民主主義の従来のイメージは、イギリスを代表例とする多数決型であろう。これは多数派の政策を実現していくことに民主主義の理念を見出している。これに対し、妥協を重ねてなるべく多くの人が合意できる政策にしようとするのがコンセンサス型である。小選挙区制は多数決型に、比例代表制はコンセンサス型に親和的である。多数決型を民主主義のあるべき姿として、コンセンサス型をその逸脱とみなすような風潮に対し、著者は本書の最後の部分で、むしろコンセンサス型の方が優れていると主張している。しかし本書の意義は、両者の優劣よりも、両者を軸とした各国政治の比較検討にあるだろう。選挙制度だけでなく、政党制、執政―議会関係、憲法、利益集団など、多岐にわたる側面において多数決型―コンセンサス型の軸との関係が見出されている。

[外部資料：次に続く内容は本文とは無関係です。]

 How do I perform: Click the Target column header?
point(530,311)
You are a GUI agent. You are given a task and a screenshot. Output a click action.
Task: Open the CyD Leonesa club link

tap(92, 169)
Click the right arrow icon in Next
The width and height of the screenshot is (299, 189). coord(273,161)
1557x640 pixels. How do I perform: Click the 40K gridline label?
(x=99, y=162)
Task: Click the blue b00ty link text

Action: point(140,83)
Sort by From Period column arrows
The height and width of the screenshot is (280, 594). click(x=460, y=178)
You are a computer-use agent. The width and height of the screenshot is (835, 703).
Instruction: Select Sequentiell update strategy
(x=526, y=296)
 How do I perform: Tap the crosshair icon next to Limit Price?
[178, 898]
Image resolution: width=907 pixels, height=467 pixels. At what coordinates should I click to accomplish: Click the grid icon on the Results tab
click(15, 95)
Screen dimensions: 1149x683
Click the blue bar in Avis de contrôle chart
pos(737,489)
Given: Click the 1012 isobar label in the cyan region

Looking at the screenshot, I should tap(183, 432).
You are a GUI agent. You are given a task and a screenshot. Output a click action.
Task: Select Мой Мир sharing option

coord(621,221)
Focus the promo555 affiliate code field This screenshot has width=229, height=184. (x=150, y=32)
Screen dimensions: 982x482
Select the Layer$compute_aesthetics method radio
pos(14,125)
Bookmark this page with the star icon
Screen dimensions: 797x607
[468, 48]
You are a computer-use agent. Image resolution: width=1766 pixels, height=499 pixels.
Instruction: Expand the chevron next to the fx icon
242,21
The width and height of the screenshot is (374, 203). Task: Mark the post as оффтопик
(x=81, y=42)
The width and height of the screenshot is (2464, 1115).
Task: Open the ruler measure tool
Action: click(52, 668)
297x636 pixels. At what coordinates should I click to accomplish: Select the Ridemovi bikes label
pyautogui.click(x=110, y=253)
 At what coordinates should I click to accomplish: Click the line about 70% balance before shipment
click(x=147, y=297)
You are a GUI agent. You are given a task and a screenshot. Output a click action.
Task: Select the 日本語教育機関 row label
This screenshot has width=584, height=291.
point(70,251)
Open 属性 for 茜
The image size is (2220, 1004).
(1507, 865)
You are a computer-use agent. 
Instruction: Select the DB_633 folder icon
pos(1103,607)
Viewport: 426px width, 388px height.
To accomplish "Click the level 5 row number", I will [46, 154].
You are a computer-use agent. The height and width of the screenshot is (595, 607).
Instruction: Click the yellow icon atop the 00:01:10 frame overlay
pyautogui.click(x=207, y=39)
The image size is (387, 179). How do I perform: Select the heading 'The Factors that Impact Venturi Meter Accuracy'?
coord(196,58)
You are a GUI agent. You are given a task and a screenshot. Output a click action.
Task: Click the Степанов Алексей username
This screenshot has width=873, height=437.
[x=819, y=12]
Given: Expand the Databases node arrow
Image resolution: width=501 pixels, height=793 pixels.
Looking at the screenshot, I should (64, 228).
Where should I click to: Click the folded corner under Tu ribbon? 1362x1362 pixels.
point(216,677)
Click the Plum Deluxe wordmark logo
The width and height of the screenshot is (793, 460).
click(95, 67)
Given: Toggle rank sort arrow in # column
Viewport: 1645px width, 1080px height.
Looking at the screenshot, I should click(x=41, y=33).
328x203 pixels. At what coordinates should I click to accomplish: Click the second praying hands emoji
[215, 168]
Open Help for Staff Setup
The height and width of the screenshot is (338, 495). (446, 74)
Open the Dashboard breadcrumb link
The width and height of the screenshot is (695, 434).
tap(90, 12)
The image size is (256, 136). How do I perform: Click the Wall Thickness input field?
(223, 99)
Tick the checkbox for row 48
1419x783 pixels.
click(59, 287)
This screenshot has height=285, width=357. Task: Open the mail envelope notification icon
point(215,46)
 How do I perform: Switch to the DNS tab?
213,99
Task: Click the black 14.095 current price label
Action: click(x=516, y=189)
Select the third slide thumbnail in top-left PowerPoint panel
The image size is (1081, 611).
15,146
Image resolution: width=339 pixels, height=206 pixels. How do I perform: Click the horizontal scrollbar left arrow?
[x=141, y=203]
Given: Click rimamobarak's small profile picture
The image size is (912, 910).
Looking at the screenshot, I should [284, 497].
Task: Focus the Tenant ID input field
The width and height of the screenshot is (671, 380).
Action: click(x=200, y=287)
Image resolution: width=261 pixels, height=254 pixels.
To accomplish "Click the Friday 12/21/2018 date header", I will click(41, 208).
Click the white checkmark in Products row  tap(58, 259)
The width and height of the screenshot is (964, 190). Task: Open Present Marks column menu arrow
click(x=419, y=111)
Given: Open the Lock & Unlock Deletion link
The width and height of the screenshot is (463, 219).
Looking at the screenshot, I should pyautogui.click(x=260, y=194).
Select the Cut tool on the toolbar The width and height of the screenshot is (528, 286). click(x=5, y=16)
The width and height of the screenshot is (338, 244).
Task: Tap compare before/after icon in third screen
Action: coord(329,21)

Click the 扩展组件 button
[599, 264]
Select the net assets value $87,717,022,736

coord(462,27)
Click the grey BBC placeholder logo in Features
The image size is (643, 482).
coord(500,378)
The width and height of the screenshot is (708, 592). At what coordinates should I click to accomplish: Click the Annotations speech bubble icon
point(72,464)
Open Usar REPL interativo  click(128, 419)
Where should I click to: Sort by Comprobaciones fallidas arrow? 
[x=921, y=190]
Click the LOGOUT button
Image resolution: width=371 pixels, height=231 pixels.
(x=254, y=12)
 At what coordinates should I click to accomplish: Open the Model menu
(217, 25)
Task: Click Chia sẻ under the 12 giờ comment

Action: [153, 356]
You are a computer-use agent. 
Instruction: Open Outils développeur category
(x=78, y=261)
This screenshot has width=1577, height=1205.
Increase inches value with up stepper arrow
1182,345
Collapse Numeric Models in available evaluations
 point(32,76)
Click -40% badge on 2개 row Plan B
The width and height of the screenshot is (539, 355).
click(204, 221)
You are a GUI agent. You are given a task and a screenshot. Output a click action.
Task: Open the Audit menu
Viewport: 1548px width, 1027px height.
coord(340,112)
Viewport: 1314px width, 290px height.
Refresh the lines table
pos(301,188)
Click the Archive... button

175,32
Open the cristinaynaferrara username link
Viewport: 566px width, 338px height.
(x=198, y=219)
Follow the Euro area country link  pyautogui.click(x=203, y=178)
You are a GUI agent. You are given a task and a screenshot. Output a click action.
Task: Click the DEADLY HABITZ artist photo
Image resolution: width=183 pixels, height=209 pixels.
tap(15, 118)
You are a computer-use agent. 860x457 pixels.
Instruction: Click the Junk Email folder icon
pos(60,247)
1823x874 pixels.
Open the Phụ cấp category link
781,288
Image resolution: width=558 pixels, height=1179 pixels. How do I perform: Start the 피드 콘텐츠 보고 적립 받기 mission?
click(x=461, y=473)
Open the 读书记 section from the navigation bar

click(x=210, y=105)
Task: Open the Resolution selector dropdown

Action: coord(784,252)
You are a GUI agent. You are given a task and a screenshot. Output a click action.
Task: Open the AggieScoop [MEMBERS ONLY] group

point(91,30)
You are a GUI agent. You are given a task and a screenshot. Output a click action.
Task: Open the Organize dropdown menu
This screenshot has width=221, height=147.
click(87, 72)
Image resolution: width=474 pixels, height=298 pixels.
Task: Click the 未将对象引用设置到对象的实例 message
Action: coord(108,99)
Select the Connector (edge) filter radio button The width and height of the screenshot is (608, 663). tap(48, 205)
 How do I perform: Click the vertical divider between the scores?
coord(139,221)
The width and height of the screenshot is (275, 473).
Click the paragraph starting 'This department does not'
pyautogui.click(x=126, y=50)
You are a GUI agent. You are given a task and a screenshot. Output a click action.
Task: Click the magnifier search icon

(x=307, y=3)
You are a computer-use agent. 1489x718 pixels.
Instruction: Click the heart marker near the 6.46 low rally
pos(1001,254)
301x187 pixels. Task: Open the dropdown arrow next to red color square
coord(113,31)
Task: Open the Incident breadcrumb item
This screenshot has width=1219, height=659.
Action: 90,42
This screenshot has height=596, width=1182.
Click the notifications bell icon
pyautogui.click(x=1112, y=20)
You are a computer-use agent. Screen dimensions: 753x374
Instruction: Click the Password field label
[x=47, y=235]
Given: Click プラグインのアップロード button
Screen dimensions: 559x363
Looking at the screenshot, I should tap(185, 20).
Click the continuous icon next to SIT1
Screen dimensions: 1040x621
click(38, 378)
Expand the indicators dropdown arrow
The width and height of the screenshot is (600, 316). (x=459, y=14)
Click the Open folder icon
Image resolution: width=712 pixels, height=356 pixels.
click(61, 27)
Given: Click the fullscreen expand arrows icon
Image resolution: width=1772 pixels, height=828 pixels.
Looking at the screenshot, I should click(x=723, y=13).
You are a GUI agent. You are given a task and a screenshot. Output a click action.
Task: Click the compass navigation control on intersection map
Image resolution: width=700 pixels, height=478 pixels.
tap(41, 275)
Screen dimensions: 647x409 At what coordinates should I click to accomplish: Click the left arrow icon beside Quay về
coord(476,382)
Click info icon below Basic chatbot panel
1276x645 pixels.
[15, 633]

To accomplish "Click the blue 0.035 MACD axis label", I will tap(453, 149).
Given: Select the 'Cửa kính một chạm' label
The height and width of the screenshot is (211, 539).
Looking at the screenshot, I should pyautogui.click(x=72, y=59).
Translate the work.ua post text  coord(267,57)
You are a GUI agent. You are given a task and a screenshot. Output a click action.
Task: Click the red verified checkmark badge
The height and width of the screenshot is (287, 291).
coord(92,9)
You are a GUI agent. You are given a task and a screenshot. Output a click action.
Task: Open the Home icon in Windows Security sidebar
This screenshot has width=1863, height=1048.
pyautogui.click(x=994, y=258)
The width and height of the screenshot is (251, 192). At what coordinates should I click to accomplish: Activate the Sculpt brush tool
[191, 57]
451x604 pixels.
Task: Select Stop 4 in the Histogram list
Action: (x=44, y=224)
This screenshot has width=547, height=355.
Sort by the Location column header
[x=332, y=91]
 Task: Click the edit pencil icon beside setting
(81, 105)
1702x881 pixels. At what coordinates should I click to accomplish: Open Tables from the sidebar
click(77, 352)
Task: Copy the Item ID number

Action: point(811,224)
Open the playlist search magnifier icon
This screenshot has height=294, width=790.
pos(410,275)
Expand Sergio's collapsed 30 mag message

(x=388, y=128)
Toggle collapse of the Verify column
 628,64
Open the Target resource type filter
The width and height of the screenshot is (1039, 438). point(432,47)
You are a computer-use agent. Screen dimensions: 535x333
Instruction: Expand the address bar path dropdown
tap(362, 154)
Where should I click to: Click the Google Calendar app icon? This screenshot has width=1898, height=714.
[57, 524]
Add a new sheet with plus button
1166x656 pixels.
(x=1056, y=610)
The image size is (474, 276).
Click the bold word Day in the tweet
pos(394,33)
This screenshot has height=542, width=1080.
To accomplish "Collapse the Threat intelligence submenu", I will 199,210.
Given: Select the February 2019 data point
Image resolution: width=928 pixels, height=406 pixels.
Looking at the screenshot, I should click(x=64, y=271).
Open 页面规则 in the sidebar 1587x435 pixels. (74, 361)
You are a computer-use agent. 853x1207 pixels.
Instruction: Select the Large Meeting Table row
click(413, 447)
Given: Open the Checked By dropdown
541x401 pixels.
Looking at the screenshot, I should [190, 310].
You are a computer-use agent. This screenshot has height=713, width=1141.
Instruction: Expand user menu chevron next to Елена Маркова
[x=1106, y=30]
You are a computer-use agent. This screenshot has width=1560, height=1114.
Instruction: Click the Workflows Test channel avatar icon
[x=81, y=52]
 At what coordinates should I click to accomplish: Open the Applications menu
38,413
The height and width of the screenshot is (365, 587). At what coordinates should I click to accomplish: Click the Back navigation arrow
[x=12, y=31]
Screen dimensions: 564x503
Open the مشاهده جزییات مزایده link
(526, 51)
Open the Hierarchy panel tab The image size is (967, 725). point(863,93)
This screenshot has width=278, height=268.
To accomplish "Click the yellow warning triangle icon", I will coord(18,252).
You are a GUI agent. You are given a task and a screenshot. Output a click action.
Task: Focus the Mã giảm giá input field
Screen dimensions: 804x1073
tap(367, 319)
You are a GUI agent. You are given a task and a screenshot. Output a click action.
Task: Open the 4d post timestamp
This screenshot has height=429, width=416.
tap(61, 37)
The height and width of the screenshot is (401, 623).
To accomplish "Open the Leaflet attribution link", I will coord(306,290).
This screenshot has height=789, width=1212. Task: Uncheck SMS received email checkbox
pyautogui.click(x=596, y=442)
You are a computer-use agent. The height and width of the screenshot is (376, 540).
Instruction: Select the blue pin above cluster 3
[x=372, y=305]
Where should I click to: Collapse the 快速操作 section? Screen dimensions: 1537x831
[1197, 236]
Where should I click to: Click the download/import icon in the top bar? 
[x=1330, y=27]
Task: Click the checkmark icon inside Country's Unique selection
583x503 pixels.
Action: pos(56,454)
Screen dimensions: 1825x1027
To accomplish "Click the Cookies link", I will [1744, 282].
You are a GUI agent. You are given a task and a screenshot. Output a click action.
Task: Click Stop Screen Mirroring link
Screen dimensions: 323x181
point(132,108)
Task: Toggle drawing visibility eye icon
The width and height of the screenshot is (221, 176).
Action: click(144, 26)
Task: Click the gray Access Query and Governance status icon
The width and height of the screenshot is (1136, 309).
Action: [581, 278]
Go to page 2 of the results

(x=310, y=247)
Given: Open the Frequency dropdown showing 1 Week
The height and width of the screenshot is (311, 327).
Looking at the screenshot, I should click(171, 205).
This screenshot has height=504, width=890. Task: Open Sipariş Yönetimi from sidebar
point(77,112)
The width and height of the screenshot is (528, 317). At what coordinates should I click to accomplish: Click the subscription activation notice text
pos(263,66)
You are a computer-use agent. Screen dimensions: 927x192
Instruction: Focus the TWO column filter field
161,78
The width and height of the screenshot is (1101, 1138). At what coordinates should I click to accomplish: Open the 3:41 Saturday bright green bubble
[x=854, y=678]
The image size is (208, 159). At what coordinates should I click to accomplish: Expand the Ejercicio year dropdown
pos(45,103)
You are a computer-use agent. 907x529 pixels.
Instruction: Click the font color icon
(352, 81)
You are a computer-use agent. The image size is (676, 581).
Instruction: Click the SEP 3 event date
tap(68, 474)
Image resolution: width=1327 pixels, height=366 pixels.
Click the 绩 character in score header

各国の具体的な制度や政治実態の多様性は、なかなか意外なものも多くて面白い。例えば、2009年までのノルウェーの議会は二院制だが、選挙は一回だけ行い、議員内の互選により選ばれた議員の4分の1ほどが上院議員に、残りが下院議員になるという方法を用いていた。定期的な政権交代は民主主義には必須と考える人も少なくないが、オランダ、スイス、ルクセンブルクの3か国は、1940年代から(原著第2版出版の)2010年に至るまでの間、内閣改造はあったものの全面的な政権交代は一度も経験していないという。また、違憲立法審査権は極めて基本的な規定に思えるが、オランダの憲法はむしろ逆に裁判所が違憲審査を行うことを明文で禁止している[4]。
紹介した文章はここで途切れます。